[Exercise aim]
The lines to reproduce run from the one containing "Given: Open the chat message icon in header" through the end of the records below. Reproduce them exactly and add nothing.

*** Listed entries ***

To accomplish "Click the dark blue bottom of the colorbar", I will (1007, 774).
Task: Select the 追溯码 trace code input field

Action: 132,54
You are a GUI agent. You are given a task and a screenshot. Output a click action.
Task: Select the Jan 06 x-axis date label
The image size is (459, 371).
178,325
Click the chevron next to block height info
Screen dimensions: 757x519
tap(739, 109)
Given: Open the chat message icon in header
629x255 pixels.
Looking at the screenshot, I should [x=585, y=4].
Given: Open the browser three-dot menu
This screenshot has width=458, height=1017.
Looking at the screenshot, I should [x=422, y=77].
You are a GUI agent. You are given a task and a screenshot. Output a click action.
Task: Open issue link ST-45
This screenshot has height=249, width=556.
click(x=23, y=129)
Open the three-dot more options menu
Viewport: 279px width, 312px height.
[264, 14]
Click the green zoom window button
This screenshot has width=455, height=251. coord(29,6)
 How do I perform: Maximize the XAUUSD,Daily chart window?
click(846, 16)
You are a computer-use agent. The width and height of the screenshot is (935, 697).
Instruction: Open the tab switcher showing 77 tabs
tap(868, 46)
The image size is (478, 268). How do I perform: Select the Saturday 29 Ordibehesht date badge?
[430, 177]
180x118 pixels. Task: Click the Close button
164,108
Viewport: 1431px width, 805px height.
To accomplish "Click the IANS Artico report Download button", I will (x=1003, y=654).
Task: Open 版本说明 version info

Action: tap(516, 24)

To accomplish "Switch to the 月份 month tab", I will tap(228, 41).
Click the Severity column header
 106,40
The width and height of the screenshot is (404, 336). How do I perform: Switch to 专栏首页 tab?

*** End of Listed entries ***

[Result]
Given: Open the chat message icon in header
629x255 pixels.
Looking at the screenshot, I should [x=585, y=4].
Given: Open the browser three-dot menu
This screenshot has width=458, height=1017.
Looking at the screenshot, I should [x=422, y=77].
You are a GUI agent. You are given a task and a screenshot. Output a click action.
Task: Open issue link ST-45
This screenshot has height=249, width=556.
click(x=23, y=129)
Open the three-dot more options menu
Viewport: 279px width, 312px height.
[264, 14]
Click the green zoom window button
This screenshot has width=455, height=251. coord(29,6)
 How do I perform: Maximize the XAUUSD,Daily chart window?
click(846, 16)
You are a computer-use agent. The width and height of the screenshot is (935, 697).
Instruction: Open the tab switcher showing 77 tabs
tap(868, 46)
The image size is (478, 268). How do I perform: Select the Saturday 29 Ordibehesht date badge?
[430, 177]
180x118 pixels. Task: Click the Close button
164,108
Viewport: 1431px width, 805px height.
To accomplish "Click the IANS Artico report Download button", I will (x=1003, y=654).
Task: Open 版本说明 version info

Action: tap(516, 24)

To accomplish "Switch to the 月份 month tab", I will tap(228, 41).
Click the Severity column header
 106,40
The width and height of the screenshot is (404, 336). How do I perform: Switch to 专栏首页 tab?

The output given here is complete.